Units of measurement and conversion factors: U/ml
Reference values: negative.
Positive result: Sensitization to Rh antigen or other erythrocyte antigens.
Prevention of antibodies
The most effective method of preventing the appearance of antibodies to the D protein is considered to be the administration of anti-Rh (D) immunoglobulin to the expectant mother. The drug allows you to block the antigenic areas of Rh-positive red blood cells, preventing the appearance of new ones. When passive antibodies are introduced, their excess appears, which leads to the suppression of their occurrence in the body.
Family planning is of primary importance in preventing incompatibility. A negative Rh factor does not pose any threat to conceiving a child. When planning maternity, you need to determine the indicators of the woman and her spouse. Before conception, it is necessary to carry out a study for the presence of Rh antibodies in the woman’s blood. When pregnancy occurs, you must register as early as possible and strictly follow all doctor’s instructions.
Healing procedures
Blood diseases in infants require comprehensive, thorough treatment to avoid unpleasant and untreatable complications. The more pronounced the signs, the more noticeable the conflict of blood groups, to establish which an analysis is carried out for an increased amount of bilirubin.

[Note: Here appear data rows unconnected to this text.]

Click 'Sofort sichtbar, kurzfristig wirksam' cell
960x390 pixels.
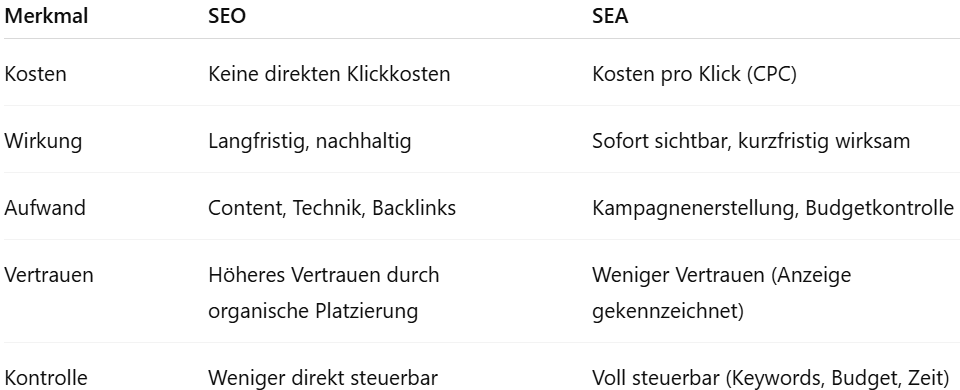pos(751,141)
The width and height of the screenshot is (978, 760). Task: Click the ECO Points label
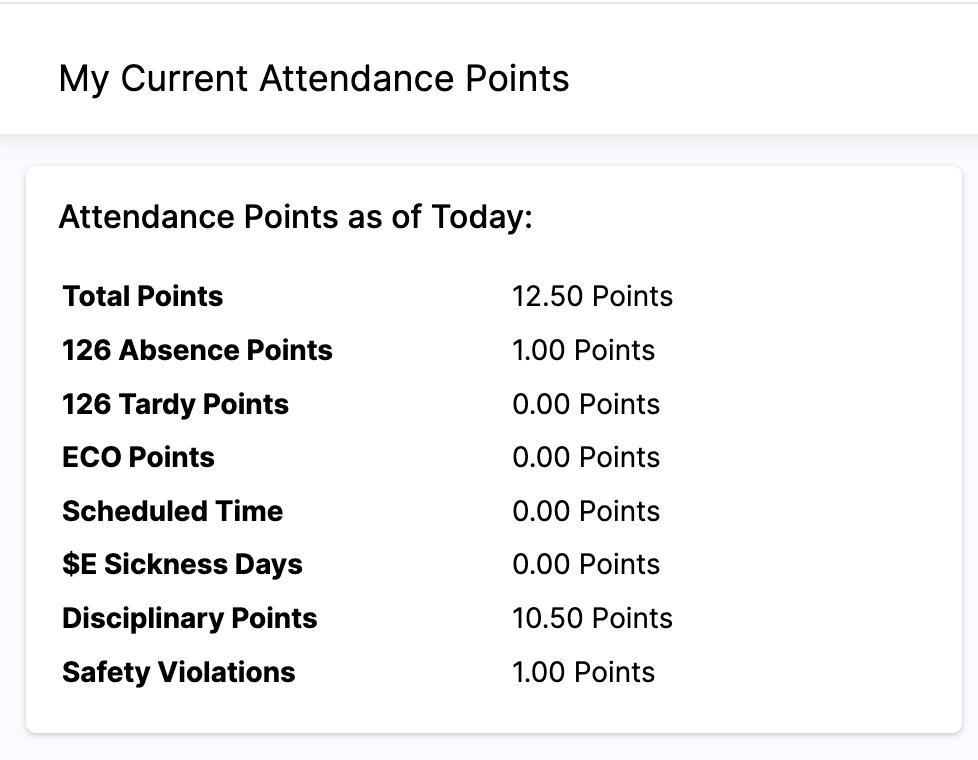coord(138,457)
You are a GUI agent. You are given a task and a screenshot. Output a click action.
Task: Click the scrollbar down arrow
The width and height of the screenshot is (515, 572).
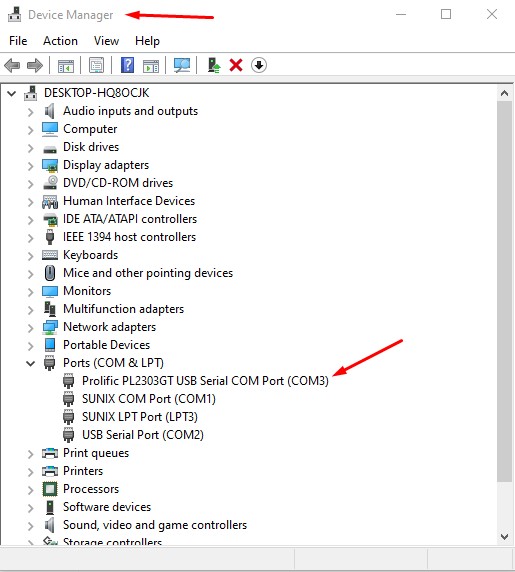[x=504, y=537]
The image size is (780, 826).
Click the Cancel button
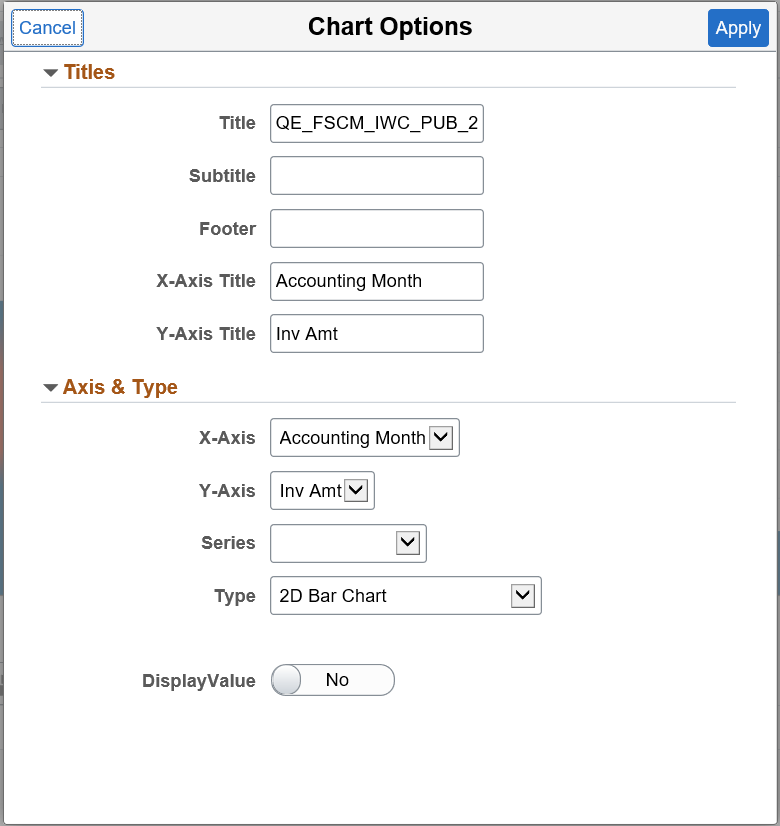[x=47, y=28]
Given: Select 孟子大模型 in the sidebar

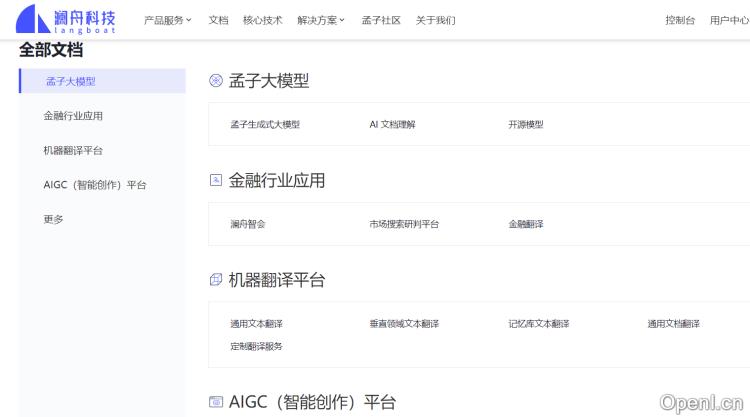Looking at the screenshot, I should [71, 81].
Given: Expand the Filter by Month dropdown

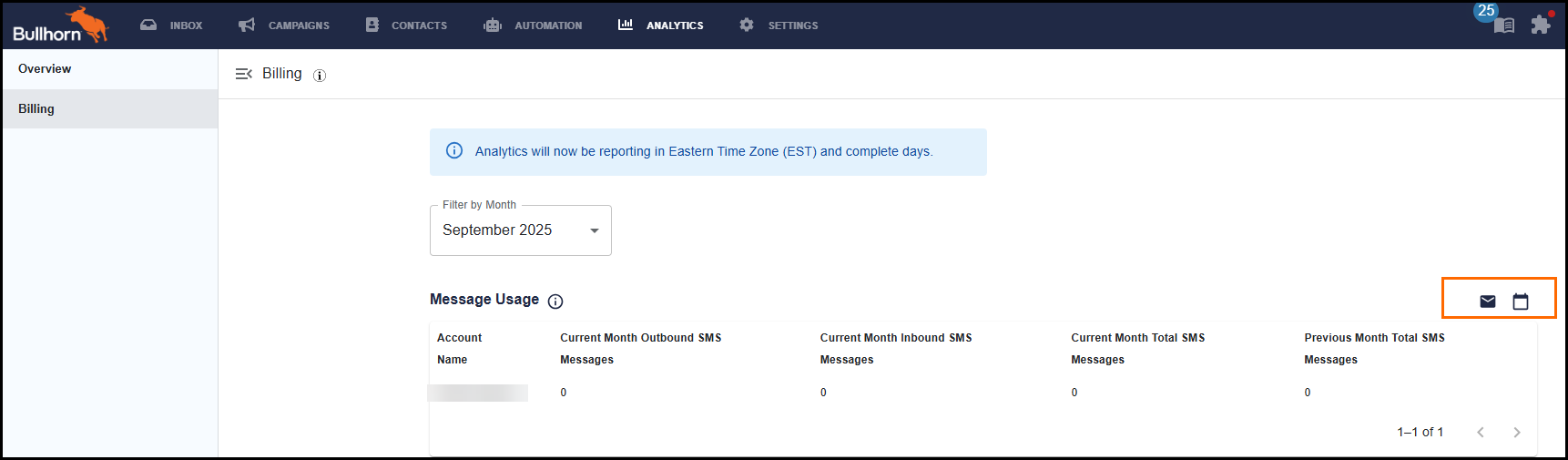Looking at the screenshot, I should click(520, 230).
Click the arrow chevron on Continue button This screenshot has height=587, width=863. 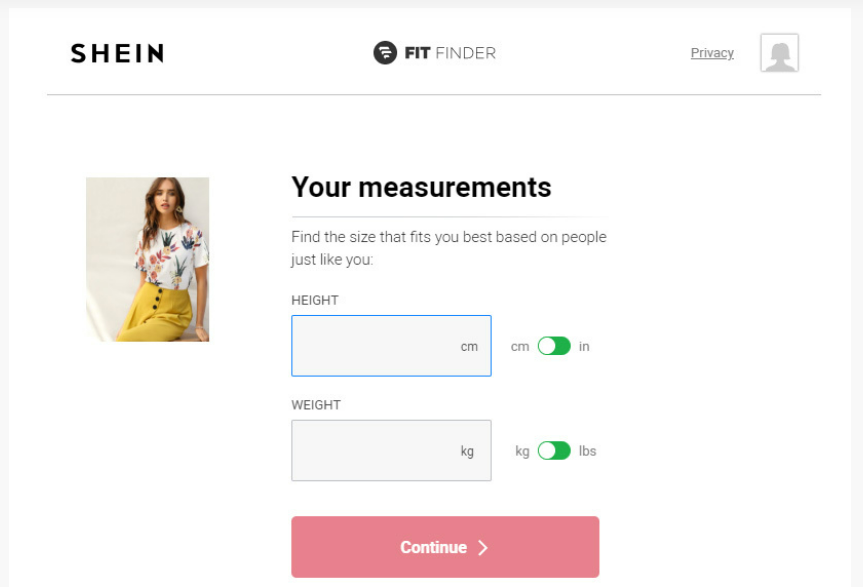click(x=483, y=547)
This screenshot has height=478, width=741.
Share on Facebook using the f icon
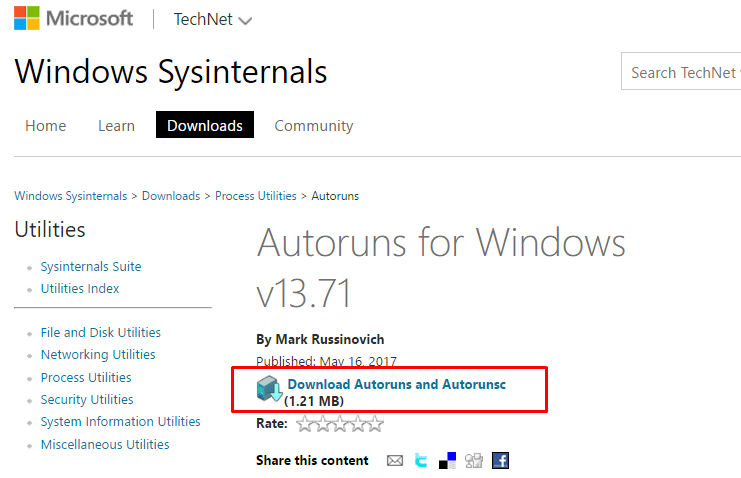point(500,461)
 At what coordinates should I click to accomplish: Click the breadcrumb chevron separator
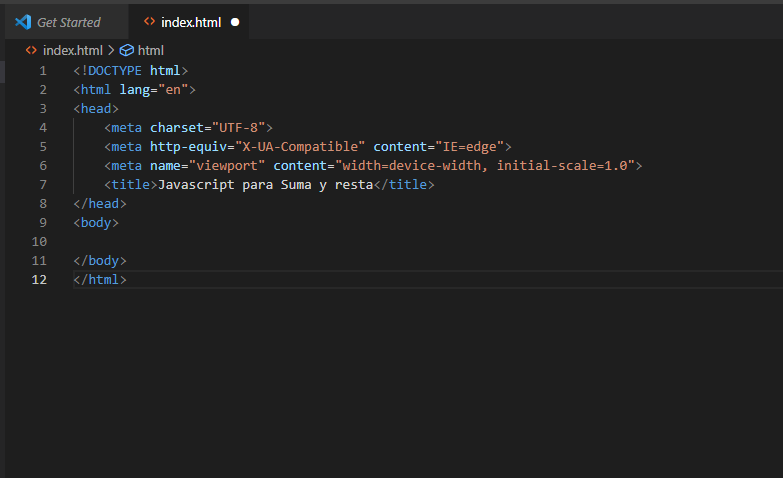[111, 50]
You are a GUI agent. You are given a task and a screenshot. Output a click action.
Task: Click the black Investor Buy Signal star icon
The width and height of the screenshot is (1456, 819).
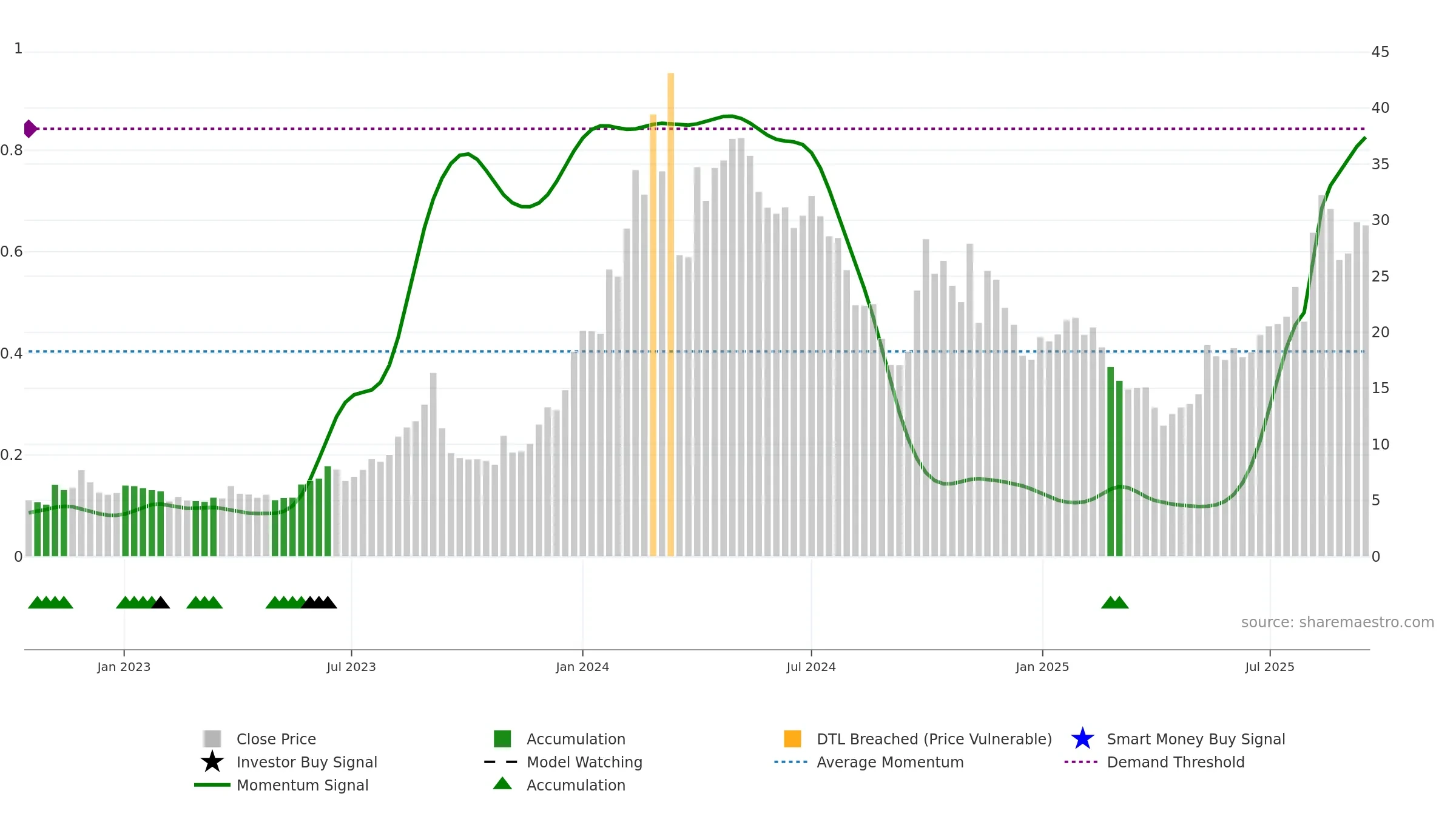(x=212, y=762)
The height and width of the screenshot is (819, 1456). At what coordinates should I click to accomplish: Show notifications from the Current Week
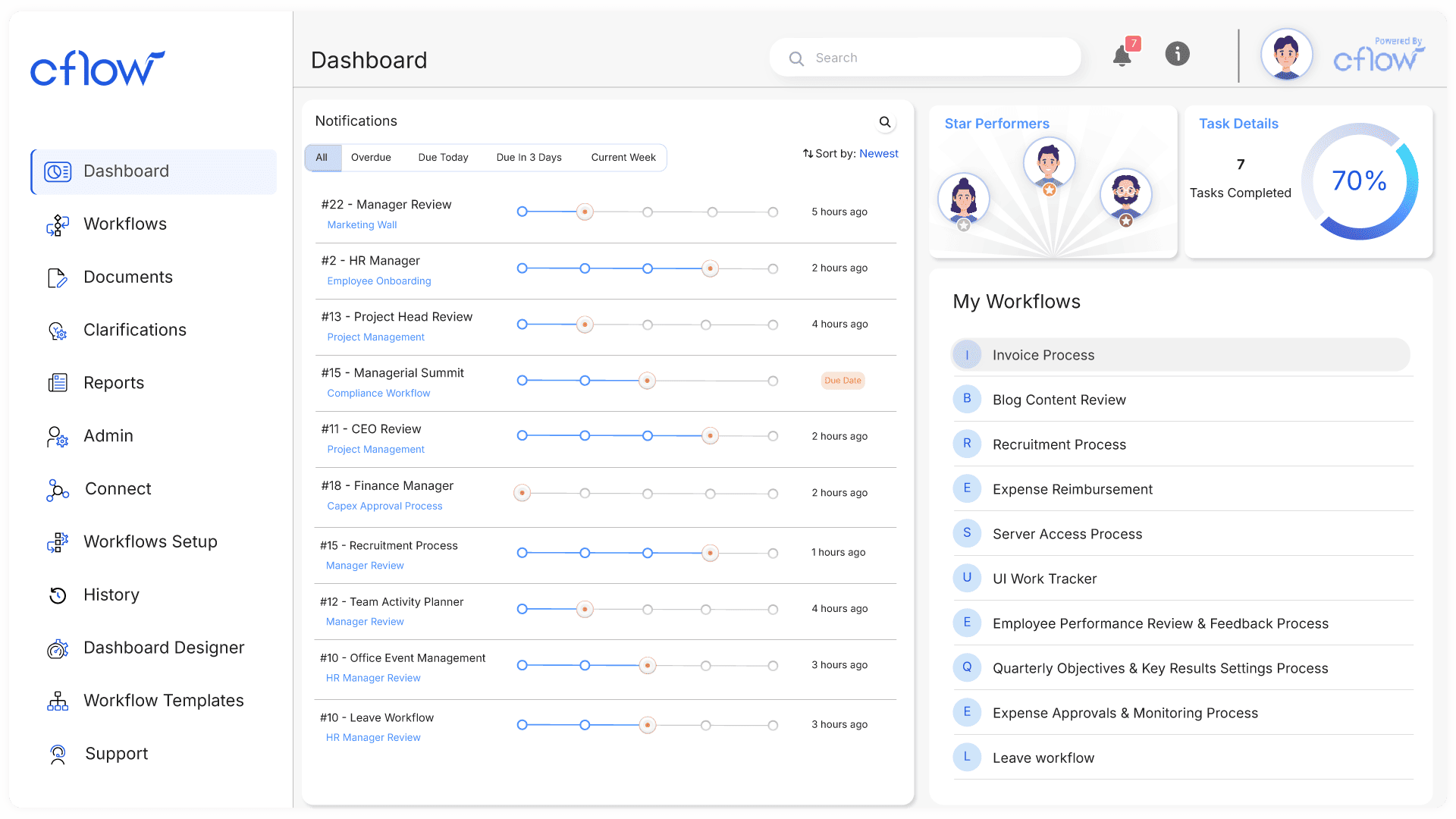[x=623, y=157]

The essence of the treatment procedures is to eliminate antibodies, affected red blood cells and excess bilirubin in the child’s blood. For this purpose, phototherapy and other treatment methods are used that are aimed at eliminating symptoms. In situations where this does not bring results, or the amount of bilirubin in the blood increases too rapidly, a blood transfusion is performed.
Manifestations of group conflict, its treatment and prevention
While pregnant, there may be no signs of blood group conflict. The baby can be absolutely healthy until the moment of birth, when the placental barrier disappears and the mother’s blood enters the baby’s circulatory system.
A blood test is taken from the newborn to see if there is any group conflict. If it is present, the child will have severe anemia - a low level of hemoglobin in the blood.
The baby may also develop hemolytic jaundice. Unlike physiological jaundice, which appears a few days after birth, is safe and goes away on its own, hemolytic jaundice is a pathological condition. The baby may be born immediately with yellow skin, or may turn yellow a little later. Even the whites of a baby's eyes can turn yellow. This is caused by a huge excess of bilirubin in the blood, which puts a tremendous burden on the baby's liver.